ViewType.registerViewType(SampleViewType())

It’s best to start the analysis from the end. First thing our plugin does is registering itself via ViewType.registerViewType. What are we registering is a type of view - this does not have any code responsible for displaying things we might want to display but it acts as some sort of persistence layer of a sort (again, without proper documentation I’m just guessing). This view type needs to implement two important method - create() and getPriority(). First one is obvious - it is responsible for creating and actual view and the second I have no idea, but if you miss some mandatory method your plugin won’t work and binary ninja window will remain impossible to close.

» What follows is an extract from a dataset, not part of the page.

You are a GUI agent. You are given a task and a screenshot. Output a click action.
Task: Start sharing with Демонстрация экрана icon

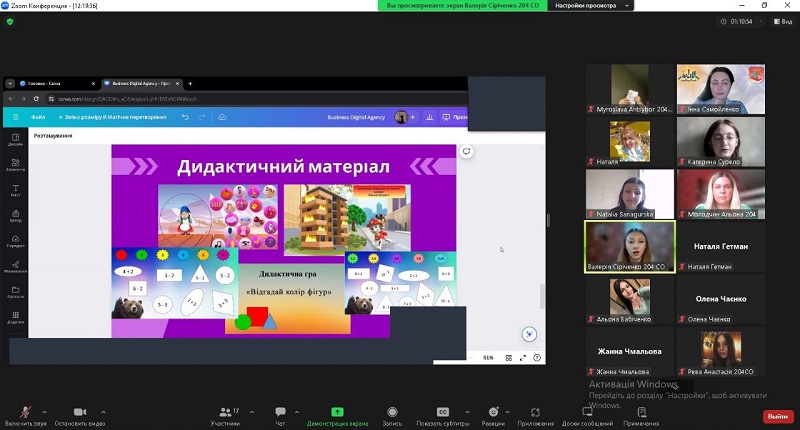click(x=337, y=413)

Last and most important things we need to implement is the SampleView where we will display our widgets later on. As previously - there are few mandatory method you need to implement and your plugin won’t work without them or will crash when you try to conduct some actions. With my current code I get away with getData() and getCurrentOffset() but there are few more that I saw in other example. Let’s leave them for some other time.

Closing words

I hope that this short text will help you a bit in your efforts with new binary ninja UI API. You might have noticed that this text lacks a deeper explanation of some of the functions. It pains me as well not to know why certain things are coded this particular way, but I hope that soon we will have better documentation that will give us deeper understanding. Or maybe it’s just my unfamiliarity with Qt?

Also you might have noticed that I haven’t touched topic how to actually put something on screen and you might wonder why there is a label inside a layout inside a container. I wonder that too, but we will explore this a bit in the second part, where for a change I will try to implement something useful.